There is nothing wrong with our education system except for the fact that it’s awful.
As a recent graduate from the best university in New Jersey — I’m referring to Rutgers. Boo, Princeton — I believe I can offer a holistic view.
Now I can holistically analyze our education system, which has holistically taught me words like “holistically” but not how to get a job.
Still, I got three and a half years to show off “the frivolous work of polished idleness,” as Jim Mackintosh put it, which is a lot harder than it looks.
“Hark!” I hear you say. “The cultivation of knowledge and material resources are not incompatible.”
If you use “hark” and double negatives in casual conversation, you’re probably a Princeton snob. But you have a point.
Learning and value can go hand in hand. If you learn something valuable, you should be able to… well, produce value, right?
I wonder why Rutgers offers a class on American lawns and turfgrass.
Hey, this isn’t a spiel (for the state school grads) or an oration (for the Ivy Leaguers) against higher education.
It’s useful for particular subjects. Engineering. Nursing. Accounting. Dance in Istanbul.
I’m kidding about the last one, but my alma mater teaches it. Princeton doesn’t. Should I count that in Princeton’s favor or against it?
I don’t propose we should send loads of young people to trade school or the military. After all, someone has to fill up those dormitories.
No, even if we did that, we’d still have the same problems there that we have with colleges.
The reasons for that and the ways around it would take up another essay, so I’ll keep things short now. I don’t need my editor to attack me with a red pen this early in the morning.
If I had to choose one thing to focus on to improve our education system, I’d pick reading comprehension. Especially in the early grades.
We could encourage (synonym: require) particular standards (high ones) to pass from one grade to another, and inculcate good reading and riting habits (such as spelling and not using excessive parentheses).
Students who fail to meet these standards could repeat grades or at least take remedial courses.
This is not what many people want to read in the paper. But many people don’t want to read, period, so maybe we should do something about that.
Initially, reading is just an exercise.

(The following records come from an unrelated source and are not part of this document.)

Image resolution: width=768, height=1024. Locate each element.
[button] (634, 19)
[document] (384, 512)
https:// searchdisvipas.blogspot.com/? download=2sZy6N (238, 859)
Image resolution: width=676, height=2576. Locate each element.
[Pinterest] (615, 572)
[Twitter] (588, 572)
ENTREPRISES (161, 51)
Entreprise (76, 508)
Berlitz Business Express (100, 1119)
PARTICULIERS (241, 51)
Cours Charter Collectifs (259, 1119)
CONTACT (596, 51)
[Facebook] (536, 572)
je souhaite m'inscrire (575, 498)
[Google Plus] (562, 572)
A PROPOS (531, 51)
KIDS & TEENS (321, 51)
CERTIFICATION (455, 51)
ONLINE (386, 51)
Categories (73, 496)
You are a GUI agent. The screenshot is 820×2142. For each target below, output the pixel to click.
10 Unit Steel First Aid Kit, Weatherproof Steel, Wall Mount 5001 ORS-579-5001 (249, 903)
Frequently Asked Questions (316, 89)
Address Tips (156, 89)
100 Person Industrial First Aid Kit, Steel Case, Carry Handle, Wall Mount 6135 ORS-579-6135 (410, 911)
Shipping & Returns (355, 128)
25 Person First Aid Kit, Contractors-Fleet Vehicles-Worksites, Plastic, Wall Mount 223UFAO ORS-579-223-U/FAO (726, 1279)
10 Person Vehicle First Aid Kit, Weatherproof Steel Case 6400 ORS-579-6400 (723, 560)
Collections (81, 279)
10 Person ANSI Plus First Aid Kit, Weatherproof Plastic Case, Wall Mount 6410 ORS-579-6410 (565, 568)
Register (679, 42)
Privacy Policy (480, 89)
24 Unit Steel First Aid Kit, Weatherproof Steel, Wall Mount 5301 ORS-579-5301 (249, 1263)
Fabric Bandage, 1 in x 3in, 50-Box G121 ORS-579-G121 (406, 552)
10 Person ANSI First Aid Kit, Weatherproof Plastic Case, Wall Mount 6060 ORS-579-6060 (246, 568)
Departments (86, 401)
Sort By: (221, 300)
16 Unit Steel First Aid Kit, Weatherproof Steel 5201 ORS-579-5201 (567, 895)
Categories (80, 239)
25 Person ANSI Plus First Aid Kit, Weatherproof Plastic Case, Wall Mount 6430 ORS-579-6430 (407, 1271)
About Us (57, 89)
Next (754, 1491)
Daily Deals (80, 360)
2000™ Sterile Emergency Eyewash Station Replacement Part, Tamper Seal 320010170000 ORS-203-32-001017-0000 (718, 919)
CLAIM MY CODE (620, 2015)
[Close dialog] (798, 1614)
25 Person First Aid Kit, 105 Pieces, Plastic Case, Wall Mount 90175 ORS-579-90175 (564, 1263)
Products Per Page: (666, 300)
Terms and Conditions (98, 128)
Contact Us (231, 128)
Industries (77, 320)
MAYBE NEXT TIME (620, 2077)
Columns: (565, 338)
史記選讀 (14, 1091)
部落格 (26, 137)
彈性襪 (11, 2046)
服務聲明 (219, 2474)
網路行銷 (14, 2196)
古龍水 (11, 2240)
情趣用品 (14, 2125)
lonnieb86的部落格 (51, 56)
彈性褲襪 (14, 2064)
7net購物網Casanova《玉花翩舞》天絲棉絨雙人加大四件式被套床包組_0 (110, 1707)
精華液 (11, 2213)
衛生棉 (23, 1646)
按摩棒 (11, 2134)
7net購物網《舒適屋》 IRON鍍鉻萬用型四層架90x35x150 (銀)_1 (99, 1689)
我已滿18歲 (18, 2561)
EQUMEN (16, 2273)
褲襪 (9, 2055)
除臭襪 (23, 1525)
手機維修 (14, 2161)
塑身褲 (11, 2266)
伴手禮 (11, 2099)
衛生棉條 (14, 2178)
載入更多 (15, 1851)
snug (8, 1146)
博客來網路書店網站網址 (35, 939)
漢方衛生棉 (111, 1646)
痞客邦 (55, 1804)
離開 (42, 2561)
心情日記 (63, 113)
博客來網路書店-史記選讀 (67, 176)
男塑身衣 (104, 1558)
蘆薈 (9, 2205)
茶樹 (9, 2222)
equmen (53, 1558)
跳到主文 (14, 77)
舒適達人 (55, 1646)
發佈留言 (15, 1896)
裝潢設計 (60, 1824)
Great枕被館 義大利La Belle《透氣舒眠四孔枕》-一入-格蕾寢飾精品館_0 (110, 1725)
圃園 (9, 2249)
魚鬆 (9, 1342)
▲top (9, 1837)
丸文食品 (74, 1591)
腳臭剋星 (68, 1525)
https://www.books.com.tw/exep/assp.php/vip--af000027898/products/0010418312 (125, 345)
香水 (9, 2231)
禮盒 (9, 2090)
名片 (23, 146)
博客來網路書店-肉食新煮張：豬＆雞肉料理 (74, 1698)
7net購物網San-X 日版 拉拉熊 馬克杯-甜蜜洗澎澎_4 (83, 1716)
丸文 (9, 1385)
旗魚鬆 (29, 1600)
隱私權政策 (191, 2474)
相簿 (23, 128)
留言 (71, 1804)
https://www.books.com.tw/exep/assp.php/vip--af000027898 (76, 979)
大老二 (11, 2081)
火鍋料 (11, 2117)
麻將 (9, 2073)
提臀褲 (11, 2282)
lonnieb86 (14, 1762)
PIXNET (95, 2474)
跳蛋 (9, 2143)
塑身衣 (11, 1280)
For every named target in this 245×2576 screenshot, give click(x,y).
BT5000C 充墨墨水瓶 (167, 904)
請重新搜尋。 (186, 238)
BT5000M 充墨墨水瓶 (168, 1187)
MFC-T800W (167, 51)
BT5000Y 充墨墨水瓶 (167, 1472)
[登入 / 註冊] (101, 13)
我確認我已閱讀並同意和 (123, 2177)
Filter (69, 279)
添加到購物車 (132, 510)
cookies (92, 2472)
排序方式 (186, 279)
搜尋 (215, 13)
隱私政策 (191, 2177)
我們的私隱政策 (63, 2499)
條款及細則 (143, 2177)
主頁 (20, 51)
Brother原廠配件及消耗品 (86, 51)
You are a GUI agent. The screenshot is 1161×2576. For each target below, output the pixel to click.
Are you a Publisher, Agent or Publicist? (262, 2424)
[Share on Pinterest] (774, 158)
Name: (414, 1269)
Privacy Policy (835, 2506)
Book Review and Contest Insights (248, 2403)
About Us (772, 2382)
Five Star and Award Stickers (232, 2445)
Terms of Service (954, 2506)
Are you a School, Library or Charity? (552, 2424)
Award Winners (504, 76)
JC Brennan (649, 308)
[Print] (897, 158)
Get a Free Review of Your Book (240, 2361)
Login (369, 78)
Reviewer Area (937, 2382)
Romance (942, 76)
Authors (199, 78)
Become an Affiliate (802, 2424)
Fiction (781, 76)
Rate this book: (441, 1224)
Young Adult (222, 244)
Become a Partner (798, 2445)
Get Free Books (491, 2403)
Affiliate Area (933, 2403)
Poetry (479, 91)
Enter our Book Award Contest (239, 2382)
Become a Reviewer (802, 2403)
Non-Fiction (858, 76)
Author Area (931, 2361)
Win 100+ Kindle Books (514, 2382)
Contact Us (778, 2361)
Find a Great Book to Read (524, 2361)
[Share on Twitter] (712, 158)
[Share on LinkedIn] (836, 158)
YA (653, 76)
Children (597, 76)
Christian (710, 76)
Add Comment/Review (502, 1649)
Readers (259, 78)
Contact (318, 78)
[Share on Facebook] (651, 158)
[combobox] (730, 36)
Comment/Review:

But as students advance, it becomes, almost exclusively, the way to gain knowledge.
As the pace of learning accelerates, a child’s ability to catch up is increasingly hampered by poor reading skills.
Doubling down early would help students level up later.
I know quantity isn’t quality. I don’t think quantity is as useful where higher education is concerned. I suggest it helps most in the lower grades.
It doesn’t take a Princeton brain to realize that more school generally leads to more learning, which generally leads to more success.
I generally don’t get paid by the word, so I’m only repeating myself for emphasis. Honest.
According to the National Center on Education and the Economy, American students spend, on average, 180 days in school each year. Canadians spend 193. South Koreans, 220.
Multiply them by 12 years of education, if you’ve been taught to multiply, and you’ll see some folks have years more learning than us before we all leave high school.
So we could try to read more, learn more, and do more.
Or we can pull more lines from Jim and remain in a state of “masterly inactivity” with “disciplined inaction.”
He’s terrible reading, actually, but what would anyone know?
Alexandra Paskhaver is a software engineer and writer. Both jobs require knowing where to stick semicolons, but she’s never quite; figured; it; out. Opinions expressed are those of the writer only and are not necessarily shared by the newspaper.